09.-1
『…』
吐き出した息は白い。
頭上に広がる空もまた、白い。
今にも降りだしそうな曇天だ。
十二月を迎え、寒さは一層厳しいものとなった。
城の中は勿論寒いが、外はもっと寒い。
そのせいか南瓜畑へ続く坂道を歩む名前の足も、自然と歩幅は広がり早足になる。
「ナマエ!ちょ、ちょっと、待って!」
『…』
足を止めて振り向けば、隣に並んでいたはずのハリー達と大分距離が離れていた。
立ち止まったまま待っていると、三人は転げ落ちそうになりながらやって来る。
「早いよ、ナマエ…。」
『…ごめん。』
追い付いたハリー達と共に歩き始めた名前は、今度は歩調を合わせて慎重に歩いている。
「こいつらが冬眠するかどうか分からねえ。」
鼻先と頬を少しだけ赤く染めているが、ハグリッドは元気そうだ。
寒さに震える生徒達とは真逆である。
南瓜畑に風を遮る物はなく、容赦ない冷気が襲い掛かる。
「魔法生物飼育学」は外での授業なので、冬の授業ではいつも体の芯まで冷えきってしまうのだ。

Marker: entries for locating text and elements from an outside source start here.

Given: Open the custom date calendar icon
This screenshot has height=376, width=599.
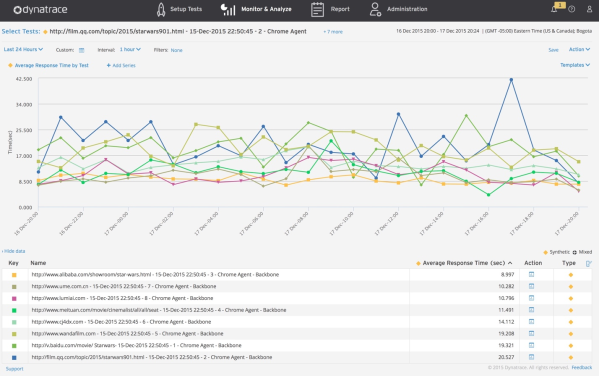Looking at the screenshot, I should [81, 50].
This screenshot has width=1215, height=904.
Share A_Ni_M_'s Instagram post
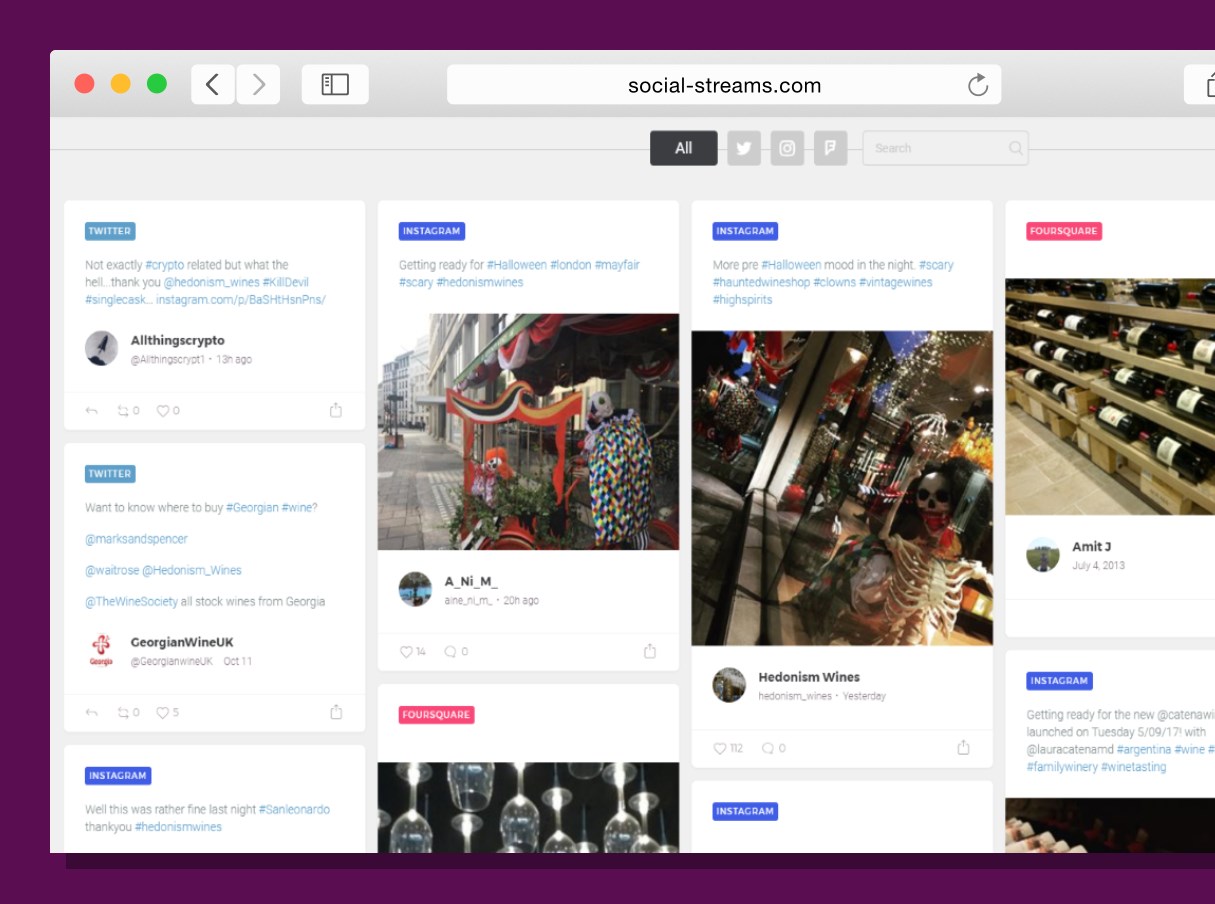click(x=650, y=651)
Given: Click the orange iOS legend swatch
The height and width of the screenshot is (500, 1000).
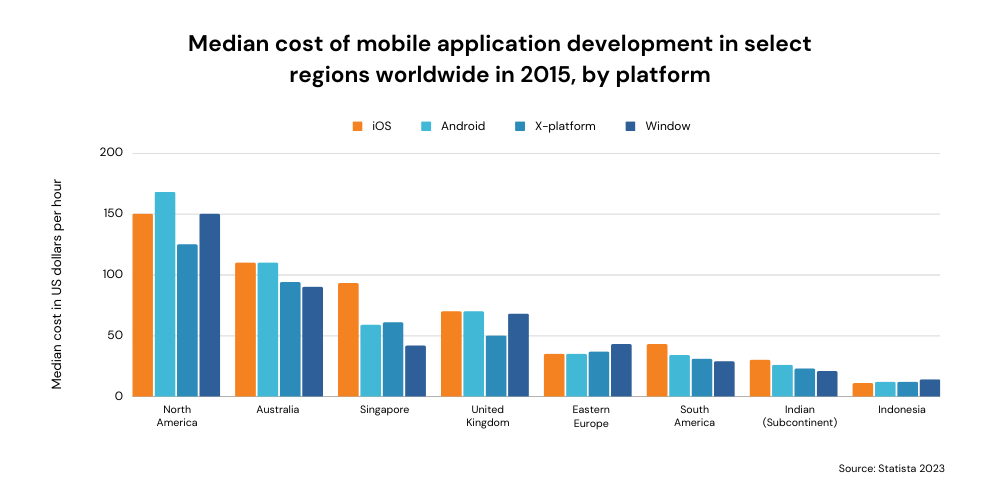Looking at the screenshot, I should tap(357, 126).
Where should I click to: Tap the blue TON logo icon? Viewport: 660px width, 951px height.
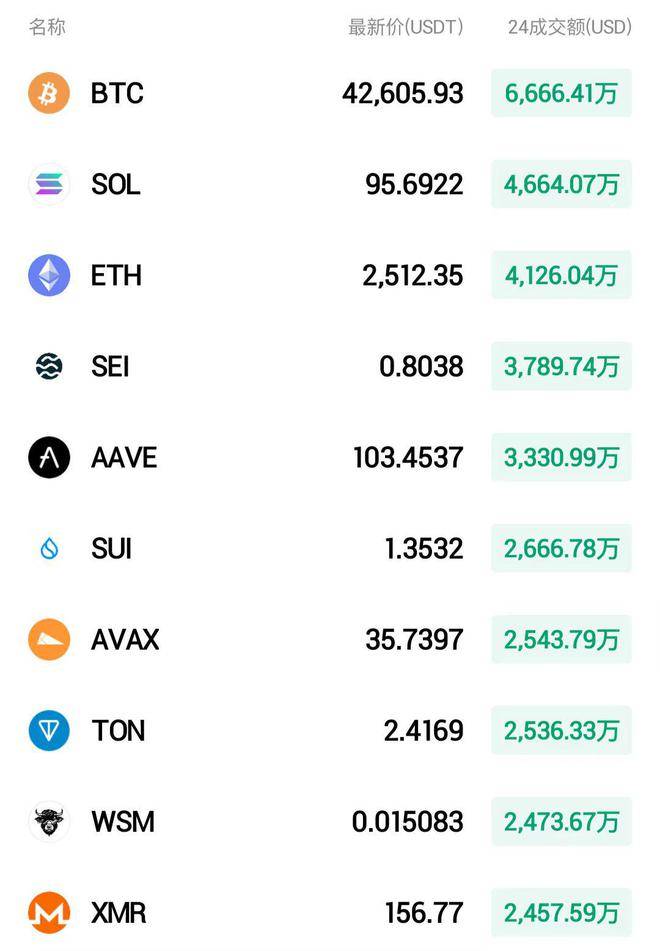coord(49,730)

その上この冷気には、匂いだけで酔っ払いそうになるくらいの酒気も交じっている。
放牧場隅に置かれた桶に、ボーバトンの馬車の馬に飲ませる為のシングルモルト・ウィスキーが並々と注がれている。そのせいだろう。
「一眠りしてえかどうか、ちいと試してみようと思ってな……
この箱にこいつらをちょっくら寝かせてみて……」
言って、ハグリッドは巨大な箱を地面に置いた。
中には枕と毛布が敷き詰められている。
今や二メートル程に成長したスクリュートは相変わらず狂暴で、
互いに殺し合い、残り十匹となっていた。
「あいつらをここに連れてこいや。」
さてここで疑問が発生する。
あの狂暴なスクリュートが大人しく箱に詰められるのか?
それ以前に、スクリュートをここまで連れてこられるのか?
ハグリッドは簡単に言うが、それは中々に至難である。
「そんでもって、蓋をして様子を見るんだ。」
そして疑問はすぐに解消された。
スクリュートは冬眠しないし、大人しく箱に詰められる事もなかった。
「落ち着け、皆、落ち着くんだ!」
叫ぶハグリッドの周囲には、焼け焦げた箱の残骸が散らばっていた。
スクリュートは南瓜畑で暴れ回り、生徒は混乱状態で逃げ惑う。
そして殆どの生徒がハグリッドの小屋に逃げ込み、立て籠った。
しかし中には南瓜畑に残り、ハグリッドを助けようとする生徒もいた。おなじみの四人組である。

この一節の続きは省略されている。